Mariano Rajoy, eso sí, ha comprado tiempo. En dos años, lo mismo sueña con enderezar la deriva, hasta que se olvide la Gurtel, la Púnica, Andratx y lo que le echen. En dos años, igual sus cargos públicos han logrado el visto bueno del departamento de Recursos Humanos de Ciudadanos y cambian de franquicia como si los dependientes de Burger King acabaran trabajando para MCDonalds. Dos años para fabricar nuevas puertas giratorias. Dos años de carencia para que Catalunya se convierta en la aldea de Asterix, o para que entre tantas banderas nos olvidemos del rostro de la gente. Dos años también para exiliarnos como Puigdemont o como Urdangarín, que sigue sin pisar el maco; como Valtonic ahora o como, en los viejos días de la UCD, Albert Boadella.
Dentro de dos años, quizá hayamos olvidado la Gurtel. Lo que no podremos olvidar serán las consecuencias de casi una década de Gobierno de un partido que prefirió salvar a los bancos que a las familias. Y que, al votarle, además, nos hizo creer que era lo correcto. Entre la reforma laboral y la ley mordaza, tiene razón Rajoy: su partido supone mucho más que diez o quince casos aislados. Unos días después de apoyar los presupuestos, no parece probable que Ciudadanos pueda refrendar la moción de censura que va a promover el lánguido PSOE de Pedro Sánchez. El Gobierno dice que la sentencia no le afecta, aunque su partido –y por tanto su presidente—haya sido condenado como beneficiario a título lucrativo de una trama que se parece demasiado a la de la mafia. Es probable que, en las próximas horas, la cabeza de un caballo decapitado aparezca en nuestra cama. Luego, en unos días, nos limitaremos a seguir hablando de Catalunya. Y todo esto, me temo, será historia.
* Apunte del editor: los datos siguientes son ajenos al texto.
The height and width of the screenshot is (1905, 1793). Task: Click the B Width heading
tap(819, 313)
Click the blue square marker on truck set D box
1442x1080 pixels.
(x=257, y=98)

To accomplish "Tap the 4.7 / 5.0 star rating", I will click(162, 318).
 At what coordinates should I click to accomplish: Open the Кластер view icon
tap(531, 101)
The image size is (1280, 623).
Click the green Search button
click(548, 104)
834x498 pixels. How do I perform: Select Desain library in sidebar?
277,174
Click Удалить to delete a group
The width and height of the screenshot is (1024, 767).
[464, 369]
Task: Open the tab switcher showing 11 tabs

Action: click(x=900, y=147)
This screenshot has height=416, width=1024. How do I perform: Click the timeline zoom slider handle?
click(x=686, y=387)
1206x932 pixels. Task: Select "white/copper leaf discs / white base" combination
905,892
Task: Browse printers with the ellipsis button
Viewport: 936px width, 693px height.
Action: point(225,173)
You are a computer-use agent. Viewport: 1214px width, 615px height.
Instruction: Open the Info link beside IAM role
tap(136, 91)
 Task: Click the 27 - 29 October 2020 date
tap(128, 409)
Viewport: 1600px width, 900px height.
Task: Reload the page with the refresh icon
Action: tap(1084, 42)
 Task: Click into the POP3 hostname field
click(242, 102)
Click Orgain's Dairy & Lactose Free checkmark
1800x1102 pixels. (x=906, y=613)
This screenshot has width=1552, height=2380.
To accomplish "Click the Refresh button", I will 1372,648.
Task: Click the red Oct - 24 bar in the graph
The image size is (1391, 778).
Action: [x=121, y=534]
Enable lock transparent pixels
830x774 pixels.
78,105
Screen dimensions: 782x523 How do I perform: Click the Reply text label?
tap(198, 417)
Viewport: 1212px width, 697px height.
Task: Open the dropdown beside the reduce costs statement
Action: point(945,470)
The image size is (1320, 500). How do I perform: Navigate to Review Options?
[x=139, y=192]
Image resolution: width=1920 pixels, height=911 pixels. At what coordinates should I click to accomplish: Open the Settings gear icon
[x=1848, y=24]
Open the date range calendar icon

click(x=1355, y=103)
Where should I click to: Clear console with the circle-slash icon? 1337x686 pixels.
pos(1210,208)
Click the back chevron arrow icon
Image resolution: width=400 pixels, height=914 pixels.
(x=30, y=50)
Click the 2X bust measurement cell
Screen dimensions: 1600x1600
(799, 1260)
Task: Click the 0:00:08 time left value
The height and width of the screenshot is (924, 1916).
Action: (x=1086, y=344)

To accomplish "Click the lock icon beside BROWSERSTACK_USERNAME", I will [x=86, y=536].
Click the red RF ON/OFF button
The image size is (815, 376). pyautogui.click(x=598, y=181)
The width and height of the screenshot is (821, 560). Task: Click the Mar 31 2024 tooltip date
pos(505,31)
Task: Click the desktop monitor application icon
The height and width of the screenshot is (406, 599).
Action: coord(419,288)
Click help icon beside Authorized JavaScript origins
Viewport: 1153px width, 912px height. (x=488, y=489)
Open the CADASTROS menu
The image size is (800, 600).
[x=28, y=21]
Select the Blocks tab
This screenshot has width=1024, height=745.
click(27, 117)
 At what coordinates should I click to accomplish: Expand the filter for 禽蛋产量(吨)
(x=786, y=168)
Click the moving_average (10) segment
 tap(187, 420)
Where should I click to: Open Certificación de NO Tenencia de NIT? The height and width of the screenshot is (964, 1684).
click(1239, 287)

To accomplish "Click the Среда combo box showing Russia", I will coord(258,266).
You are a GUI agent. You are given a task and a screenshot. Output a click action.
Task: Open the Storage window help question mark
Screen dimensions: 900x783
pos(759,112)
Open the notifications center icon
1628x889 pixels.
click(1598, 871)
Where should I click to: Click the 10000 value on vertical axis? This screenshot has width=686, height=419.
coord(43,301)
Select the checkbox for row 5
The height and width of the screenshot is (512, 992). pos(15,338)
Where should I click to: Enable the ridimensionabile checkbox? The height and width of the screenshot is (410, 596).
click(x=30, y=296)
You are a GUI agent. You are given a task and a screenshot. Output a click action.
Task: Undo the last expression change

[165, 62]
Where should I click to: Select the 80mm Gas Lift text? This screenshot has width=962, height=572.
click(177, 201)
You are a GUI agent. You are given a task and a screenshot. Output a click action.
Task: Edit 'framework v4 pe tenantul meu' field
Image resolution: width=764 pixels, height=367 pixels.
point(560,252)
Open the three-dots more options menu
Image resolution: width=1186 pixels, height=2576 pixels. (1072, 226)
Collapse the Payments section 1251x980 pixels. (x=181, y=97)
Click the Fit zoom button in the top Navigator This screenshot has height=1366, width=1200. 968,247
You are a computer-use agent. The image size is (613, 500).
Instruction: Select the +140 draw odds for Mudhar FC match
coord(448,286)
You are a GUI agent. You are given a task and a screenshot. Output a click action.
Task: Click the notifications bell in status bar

Mientras la bancada popular saltaba el miércoles en aplausos por ver aprobados por presupuestos generales del Estado, de Ciudadanos y del PNV, el jovial Eduardo Zaplana quizá se estaría preguntando si habría rayos uva en suchabolo de Picasent. Del cupo al cupón, el patriotismo de Albert Rivera sostiene las cuentas del Gran Cristóbal Montoro: si a doña Ana Mato, según la sentencia de la Gürtel dada a conocer el jueves, le han salido bastante caros los payasos del cumpleaños de su prole, a este país –o a esta patria—le ha costado más la broma de un partido que nos hizo creer que España iba bien porque España era Génova, la calle madrileña que lleva el nombre de la ciudad italiana cuya banca arrambló con el oro americano. Hasta les acusa Quevedo: “Es don Dinero./Nace en las Indias honrado,/ Donde el mundo le acompaña;/ Viene a morir en España,/ Y es en Génova enterrado”.
Una ardilla podría recorrer ahora la Península saltando de corrupción en corruptela. Y el PP, como bien zanjó el presidente del Gobierno y de dicho partido antes de que el huracán de una sentencia le devastara, es mucho más que diez o quince casos aislados. Lo menos, sesenta, según contabilizó en su día Irene Montero, cuya aventura inmobiliaria de familia campestre puede costarle mucho más a su Podemos que la trincalina en serie que se imputa a los conservadores sin que hasta ahora les haya lastrado demasiados votos. Mientras la izquierda, sea cual sea, se hunde a poco que estornude, a la derecha siempre le llega el séptimo de caballería de otra derecha aparentemente más limpia cuando se ve acosada por los siux de los tribunales.